» TASK PROMPT: In the records that follow, the lines from the one containing "Task: Tap the word 'upgrade' in the alert" to the one containing "Viewport: 1568px width, 543px height.", inclusive, are to be given again exactly.

Records contained in a dataset:
* * *

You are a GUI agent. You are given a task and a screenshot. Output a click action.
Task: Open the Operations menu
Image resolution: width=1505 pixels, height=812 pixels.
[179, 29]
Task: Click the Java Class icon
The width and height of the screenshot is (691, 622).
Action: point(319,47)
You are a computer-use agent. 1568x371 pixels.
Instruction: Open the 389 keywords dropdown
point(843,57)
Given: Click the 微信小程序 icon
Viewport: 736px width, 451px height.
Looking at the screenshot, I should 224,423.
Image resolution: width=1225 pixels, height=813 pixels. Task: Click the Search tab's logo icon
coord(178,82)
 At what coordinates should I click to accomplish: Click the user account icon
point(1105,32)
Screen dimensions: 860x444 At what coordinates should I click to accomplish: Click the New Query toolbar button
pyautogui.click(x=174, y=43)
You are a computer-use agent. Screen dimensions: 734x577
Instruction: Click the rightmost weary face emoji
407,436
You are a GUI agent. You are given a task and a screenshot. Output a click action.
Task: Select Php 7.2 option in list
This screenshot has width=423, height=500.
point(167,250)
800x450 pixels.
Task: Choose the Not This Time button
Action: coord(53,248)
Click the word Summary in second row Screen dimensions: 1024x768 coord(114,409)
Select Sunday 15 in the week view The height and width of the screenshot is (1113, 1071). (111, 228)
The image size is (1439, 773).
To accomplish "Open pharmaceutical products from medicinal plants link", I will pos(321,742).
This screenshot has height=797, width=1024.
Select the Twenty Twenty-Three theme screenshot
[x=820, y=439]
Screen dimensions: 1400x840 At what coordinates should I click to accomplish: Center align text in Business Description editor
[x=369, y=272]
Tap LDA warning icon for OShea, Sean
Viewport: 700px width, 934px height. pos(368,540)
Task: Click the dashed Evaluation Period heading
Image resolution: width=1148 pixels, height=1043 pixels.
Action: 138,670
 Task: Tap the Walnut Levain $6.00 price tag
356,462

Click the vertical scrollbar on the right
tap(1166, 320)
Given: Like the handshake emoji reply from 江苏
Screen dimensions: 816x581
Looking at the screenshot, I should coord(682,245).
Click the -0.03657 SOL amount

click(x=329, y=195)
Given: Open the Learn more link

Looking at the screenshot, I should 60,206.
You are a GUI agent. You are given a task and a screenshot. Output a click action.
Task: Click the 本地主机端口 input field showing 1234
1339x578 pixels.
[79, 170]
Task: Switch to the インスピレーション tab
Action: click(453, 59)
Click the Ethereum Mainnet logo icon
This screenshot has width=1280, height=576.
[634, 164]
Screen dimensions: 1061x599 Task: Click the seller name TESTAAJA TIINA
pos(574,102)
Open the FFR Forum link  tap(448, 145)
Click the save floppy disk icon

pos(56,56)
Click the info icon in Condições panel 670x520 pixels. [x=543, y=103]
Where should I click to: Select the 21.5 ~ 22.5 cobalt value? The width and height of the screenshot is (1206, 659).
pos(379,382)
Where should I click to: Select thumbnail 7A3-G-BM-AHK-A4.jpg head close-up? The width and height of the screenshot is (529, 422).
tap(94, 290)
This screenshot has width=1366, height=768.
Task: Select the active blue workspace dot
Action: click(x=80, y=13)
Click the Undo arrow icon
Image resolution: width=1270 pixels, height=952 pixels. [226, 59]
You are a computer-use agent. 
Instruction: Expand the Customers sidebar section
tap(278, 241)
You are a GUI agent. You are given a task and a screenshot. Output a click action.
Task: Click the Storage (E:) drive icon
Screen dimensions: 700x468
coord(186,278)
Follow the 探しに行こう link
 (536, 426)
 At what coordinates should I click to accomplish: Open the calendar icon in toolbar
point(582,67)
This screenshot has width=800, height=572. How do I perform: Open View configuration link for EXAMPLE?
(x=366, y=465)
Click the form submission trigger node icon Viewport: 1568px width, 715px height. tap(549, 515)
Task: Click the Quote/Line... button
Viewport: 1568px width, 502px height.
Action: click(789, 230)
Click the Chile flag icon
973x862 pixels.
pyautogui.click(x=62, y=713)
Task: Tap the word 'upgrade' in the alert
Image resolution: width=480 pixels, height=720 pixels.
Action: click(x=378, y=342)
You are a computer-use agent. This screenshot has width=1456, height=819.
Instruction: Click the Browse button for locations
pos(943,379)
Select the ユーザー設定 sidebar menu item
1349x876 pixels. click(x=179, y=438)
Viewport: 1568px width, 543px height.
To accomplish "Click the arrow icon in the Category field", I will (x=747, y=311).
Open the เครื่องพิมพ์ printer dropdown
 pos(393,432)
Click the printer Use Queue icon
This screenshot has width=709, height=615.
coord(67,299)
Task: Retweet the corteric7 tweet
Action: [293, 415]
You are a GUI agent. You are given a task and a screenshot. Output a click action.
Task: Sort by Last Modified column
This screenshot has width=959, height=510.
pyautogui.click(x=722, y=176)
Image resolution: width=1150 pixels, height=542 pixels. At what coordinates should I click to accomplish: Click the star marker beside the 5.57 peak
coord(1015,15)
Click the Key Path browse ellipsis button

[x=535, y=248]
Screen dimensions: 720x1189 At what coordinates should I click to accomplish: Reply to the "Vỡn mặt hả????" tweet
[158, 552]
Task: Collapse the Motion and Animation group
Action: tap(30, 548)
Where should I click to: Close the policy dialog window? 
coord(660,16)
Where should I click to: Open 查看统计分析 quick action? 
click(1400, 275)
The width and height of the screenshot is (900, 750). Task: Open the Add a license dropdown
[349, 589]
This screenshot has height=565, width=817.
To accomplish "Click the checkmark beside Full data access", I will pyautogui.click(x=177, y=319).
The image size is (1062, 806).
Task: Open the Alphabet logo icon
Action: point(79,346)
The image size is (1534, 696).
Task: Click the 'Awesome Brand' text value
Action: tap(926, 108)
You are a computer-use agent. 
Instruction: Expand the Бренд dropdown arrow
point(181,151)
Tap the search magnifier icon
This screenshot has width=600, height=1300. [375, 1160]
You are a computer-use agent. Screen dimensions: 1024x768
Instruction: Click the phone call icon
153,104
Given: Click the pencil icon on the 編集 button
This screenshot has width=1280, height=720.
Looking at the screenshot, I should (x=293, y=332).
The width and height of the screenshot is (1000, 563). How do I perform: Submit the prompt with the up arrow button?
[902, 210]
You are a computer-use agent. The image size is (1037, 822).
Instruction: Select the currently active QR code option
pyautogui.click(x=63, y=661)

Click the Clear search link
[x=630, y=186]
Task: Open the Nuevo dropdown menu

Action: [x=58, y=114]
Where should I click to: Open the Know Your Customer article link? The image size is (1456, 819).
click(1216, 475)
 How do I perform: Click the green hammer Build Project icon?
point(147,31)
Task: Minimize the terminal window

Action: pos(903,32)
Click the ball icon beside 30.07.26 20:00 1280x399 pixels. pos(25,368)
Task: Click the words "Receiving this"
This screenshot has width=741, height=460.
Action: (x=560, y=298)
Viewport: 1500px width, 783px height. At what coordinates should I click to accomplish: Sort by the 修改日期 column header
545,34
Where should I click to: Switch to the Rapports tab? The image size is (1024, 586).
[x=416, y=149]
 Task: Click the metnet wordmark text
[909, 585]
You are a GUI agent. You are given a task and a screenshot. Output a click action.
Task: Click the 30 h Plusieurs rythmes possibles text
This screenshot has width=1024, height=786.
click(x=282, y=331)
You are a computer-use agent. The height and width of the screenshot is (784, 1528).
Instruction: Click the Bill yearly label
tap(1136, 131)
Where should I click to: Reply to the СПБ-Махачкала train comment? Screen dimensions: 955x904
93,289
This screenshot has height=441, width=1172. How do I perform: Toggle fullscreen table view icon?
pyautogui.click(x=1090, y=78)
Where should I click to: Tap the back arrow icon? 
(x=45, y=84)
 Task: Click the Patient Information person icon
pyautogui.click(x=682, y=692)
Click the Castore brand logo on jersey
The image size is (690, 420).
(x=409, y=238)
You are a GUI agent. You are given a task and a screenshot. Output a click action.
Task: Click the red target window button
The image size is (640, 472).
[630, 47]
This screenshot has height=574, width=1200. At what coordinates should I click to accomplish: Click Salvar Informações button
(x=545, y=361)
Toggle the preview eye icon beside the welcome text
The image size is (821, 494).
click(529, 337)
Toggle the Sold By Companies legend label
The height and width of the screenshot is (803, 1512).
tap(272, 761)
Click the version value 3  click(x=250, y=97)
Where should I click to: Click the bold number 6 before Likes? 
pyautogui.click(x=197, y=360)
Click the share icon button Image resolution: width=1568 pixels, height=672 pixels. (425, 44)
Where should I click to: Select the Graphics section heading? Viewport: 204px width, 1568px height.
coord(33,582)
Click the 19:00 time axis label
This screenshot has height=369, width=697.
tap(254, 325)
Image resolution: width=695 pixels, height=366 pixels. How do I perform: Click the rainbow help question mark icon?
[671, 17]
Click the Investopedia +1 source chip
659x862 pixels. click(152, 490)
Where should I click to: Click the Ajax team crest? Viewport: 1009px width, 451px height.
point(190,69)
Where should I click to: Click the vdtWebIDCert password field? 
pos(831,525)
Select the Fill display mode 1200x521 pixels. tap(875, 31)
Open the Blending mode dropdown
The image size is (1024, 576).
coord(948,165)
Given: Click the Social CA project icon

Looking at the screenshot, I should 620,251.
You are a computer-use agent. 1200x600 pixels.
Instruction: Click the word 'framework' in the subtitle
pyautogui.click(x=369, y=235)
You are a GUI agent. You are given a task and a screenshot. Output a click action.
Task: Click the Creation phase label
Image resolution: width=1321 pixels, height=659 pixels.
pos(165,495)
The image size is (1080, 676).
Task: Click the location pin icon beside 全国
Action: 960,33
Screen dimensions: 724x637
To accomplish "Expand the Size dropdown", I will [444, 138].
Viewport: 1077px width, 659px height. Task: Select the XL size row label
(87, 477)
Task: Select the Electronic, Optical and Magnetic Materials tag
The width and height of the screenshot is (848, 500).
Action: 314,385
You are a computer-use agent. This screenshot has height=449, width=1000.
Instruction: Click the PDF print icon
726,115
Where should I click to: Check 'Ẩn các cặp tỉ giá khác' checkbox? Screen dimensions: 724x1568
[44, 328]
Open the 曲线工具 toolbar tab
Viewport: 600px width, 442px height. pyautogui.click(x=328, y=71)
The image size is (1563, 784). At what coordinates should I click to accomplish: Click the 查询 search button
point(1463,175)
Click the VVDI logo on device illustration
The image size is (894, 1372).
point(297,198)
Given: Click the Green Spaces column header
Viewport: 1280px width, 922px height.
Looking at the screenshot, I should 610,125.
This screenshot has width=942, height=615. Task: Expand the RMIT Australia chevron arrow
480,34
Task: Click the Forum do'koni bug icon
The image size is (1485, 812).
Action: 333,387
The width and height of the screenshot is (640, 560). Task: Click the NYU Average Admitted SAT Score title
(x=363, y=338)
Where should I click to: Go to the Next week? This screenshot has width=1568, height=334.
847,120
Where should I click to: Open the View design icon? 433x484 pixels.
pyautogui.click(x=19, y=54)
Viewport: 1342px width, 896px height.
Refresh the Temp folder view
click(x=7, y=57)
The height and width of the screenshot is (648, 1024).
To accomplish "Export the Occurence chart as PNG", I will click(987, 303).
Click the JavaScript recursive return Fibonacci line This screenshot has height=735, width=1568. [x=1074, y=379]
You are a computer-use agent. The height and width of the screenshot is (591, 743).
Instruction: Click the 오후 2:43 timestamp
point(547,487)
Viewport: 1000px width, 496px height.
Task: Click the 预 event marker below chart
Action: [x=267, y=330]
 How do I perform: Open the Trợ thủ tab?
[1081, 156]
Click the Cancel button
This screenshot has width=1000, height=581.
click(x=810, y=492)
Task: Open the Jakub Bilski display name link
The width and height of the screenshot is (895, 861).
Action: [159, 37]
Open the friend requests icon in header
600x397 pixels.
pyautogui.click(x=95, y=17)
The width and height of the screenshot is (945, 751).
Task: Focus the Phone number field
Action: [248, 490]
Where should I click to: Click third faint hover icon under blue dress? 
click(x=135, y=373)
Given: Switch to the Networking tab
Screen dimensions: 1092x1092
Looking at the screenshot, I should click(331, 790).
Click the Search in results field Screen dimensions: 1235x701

* * *

» EXERCISE RESULT:
Task: Tap the word 'upgrade' in the alert
Image resolution: width=480 pixels, height=720 pixels.
Action: click(x=378, y=342)
You are a computer-use agent. This screenshot has width=1456, height=819.
Instruction: Click the Browse button for locations
pos(943,379)
Select the ユーザー設定 sidebar menu item
1349x876 pixels. click(x=179, y=438)
Viewport: 1568px width, 543px height.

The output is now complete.